Und dieses Mal gehe ich noch weiter. Denn ein Unterschied zu allen anderen Mappenbewerbungen hat diese Bewerbung. Bei den anderen war ich grade Mitten in einer Entwicklung. Dieses mal bewerbe ich mit der Grundlage, genau zu wissen, was ich tue. Denn momentan stehe ich wieder still. Aber nicht negativ. Nein, nicht negativ. Dieses Mal weiß ich, dass ich aus eigener Kraft und ohne Arschtritt wieder in Bewegung kommen kann. Doch um zu zeigen wer ich grade jetzt bin, um zu zeigen von wo aus ich weiter gehen werde um eine neue Entwicklung durchzumachen, ist ein Stillstand nicht besser geeignet. Nie war ich mehr im klaren darüber, was ich tue. Vielleicht sollte ich es auch nicht Stillstand nennen, sondern Atempause.
Und wenn ich nun angenommen werden sollte, werde ich mir sogar wirklich überlegen, ob ich nicht nach Karlsruhe ziehe, um dort meine Kreativität frei zu lassen. Obwohl ich grade völlig zufrieden bin. Aber ich würde noch einige Sprünge nach vorne machen.
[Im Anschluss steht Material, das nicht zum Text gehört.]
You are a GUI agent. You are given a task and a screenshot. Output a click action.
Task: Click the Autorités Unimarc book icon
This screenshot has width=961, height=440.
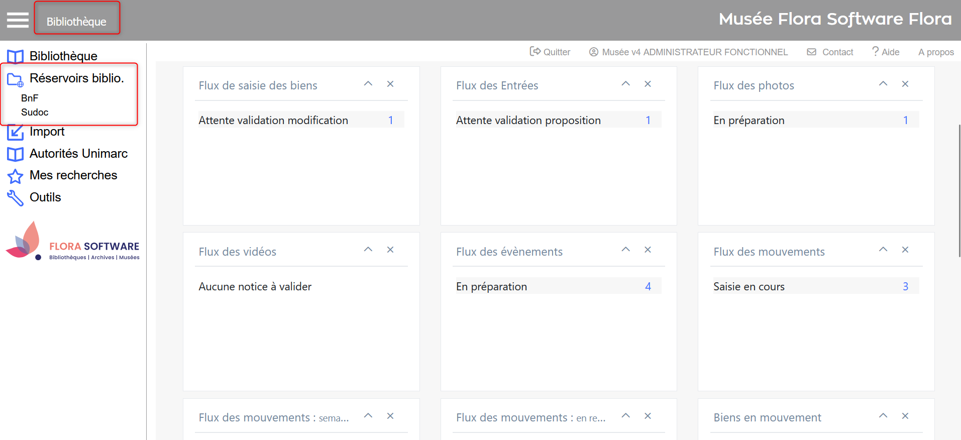[15, 154]
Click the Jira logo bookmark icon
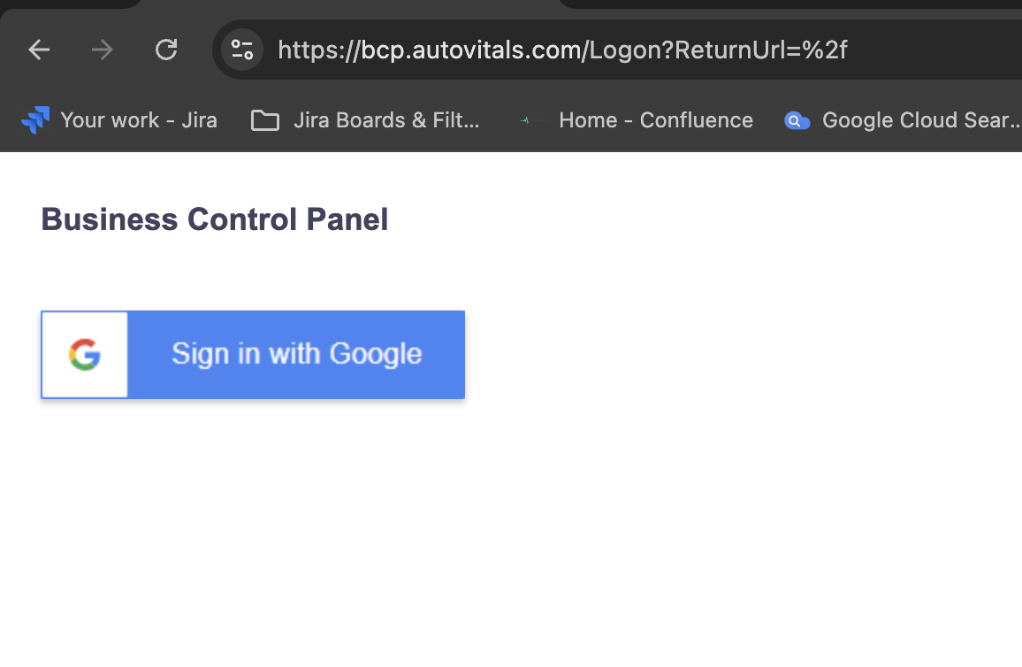This screenshot has height=667, width=1022. coord(35,120)
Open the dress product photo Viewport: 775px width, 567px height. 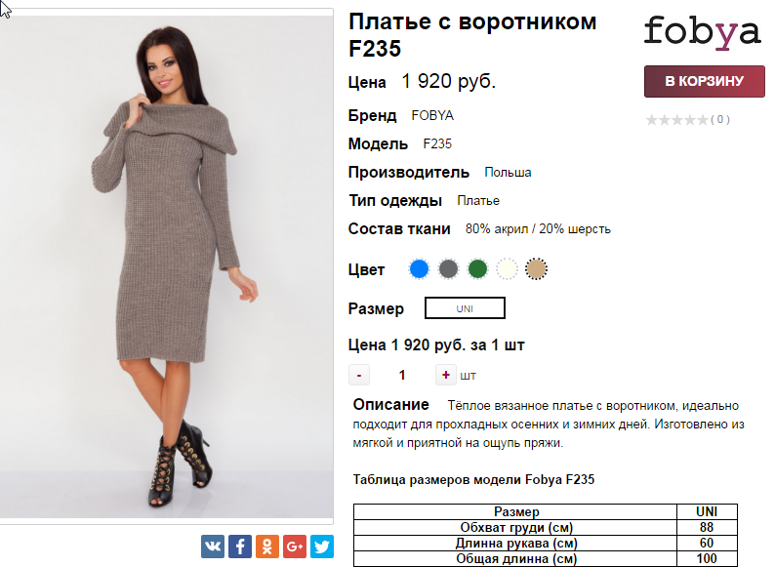click(167, 266)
Und ich wüsste nicht, wer am Ende dabei rauskommt. Das ist das spannende.
Wie gesagt, es klingt pervers. Aber aus der Norm meines Lebens herauszutreten um etwas völlig unvorhergesehenes zu machen, das ist doch Kunst. Es geht für mich hierbei nicht um die Angst, was die Zukunft bringt, sondern um die Trauer, was ich hinter mir lassen würde. Ich will mich deshalb auch gar nicht darüber auslassen, warum ich unbedingt an ihrer Fh studieren möchte und warum ich denke, dass ich an diese FH passe. Wenn sie meinen, ich bin der Richtige, dann sei es so. Was es mir bringt, liegt sowieso in den Sternen. Das es mir etwas bringt ist sonnenklar.